Court Opinion

ID: 4736422
Source: CourtListenerOpinion
Date Created: 2021-08-12 05:51:03.837186+00
Date Added: 2024-06-11T08:08:17.678439
License: Public Domain

Mr. Justice Turner
delivered the opinion of the court.
The first question presented in this case concerns the rights of a mortgage creditor to intervene in a suit in which the mortgagor is a party defendant, and in which the mortgaged property has been levied on under an attachment, for the purpose of having the mortgage lien declared prior to that of the attachment, and for the purpose of having the property attached subjected to the payment of the mortgage debt. Our statute of intervention was, copied from that of California, and is identical in terms with the latter. The courts of that state sustain the right of a lien creditor to intervene in cases like that stated. (Davis v. Eppinger, 18 Cal. 379; Speyer v. Ihmels, 21 Cal. 281.) The same rule prevails in Louisiana, from which state California borrowed its system of intervention. (See cases cited in note to section 429, Pomeroy’s Remedies and Remedial Rights, 473.) Iowa is the only one of the other states which has adopted a similar statute of intervention. We are not aware of any decision in that state on the precise question here involved. Without attempting to argue the question on principle, we are of opinion that we should follow the California and Louisiana decisions.
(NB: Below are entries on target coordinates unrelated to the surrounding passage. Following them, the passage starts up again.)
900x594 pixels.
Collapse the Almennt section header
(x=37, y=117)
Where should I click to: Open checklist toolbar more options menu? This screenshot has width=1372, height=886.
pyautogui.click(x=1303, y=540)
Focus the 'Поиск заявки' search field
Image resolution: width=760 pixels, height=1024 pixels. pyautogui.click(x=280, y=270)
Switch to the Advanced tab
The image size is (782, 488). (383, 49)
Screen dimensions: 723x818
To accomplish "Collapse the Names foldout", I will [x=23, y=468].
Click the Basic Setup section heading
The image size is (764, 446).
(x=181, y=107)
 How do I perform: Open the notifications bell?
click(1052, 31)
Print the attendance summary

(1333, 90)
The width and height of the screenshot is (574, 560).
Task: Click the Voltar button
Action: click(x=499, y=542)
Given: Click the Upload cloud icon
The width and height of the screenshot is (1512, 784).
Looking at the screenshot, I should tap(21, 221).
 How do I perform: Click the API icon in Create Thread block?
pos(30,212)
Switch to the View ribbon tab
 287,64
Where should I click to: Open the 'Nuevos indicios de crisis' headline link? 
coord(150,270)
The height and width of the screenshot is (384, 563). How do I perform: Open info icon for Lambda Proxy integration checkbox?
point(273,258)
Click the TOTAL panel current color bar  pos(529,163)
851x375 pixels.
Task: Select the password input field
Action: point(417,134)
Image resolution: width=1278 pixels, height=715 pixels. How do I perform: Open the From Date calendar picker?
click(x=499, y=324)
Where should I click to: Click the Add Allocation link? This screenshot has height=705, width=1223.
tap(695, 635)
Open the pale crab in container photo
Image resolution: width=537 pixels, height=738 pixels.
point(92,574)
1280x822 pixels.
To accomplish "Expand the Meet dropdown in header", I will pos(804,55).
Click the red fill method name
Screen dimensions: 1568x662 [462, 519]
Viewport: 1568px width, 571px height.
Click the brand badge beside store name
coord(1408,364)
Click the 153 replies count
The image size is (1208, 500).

The only other question presented in the case is, whether a mortgage of a stock of liquors is valid as against creditors, which allows the stock to be retained by the mortgagor, and sold by him at retail for the sole purpose of applying the proceeds to the payment of the mortgage debt. We regret that we are called to decide this question here, because the case was submitted without argument; and on examination of the briefs filed, we find the citation of authorities not so full as the importance of the question would warrant. We are content, however, after such an examination as our time and opportunities have permitted, to hold that such a mortgage is valid as against creditors. The strong intimation to this effect by the Supreme Court of the United States, in *107a case where the statutes were similar to ours, would turn the scale in favor of the mortgage if doubt existed after consideration of the decisions of the state courts. (Robinson v. Elliott, 22 Wall. 513; Abbott v. Goodwin, 20 Me. 408; Crockett v. Harney, 91 N. Y. 214; Jones on Chattel Mortgages, secs. 416-425.)
The judgment of the lower court is affirmed.
Greene, C. J., and Langford, J., concurred.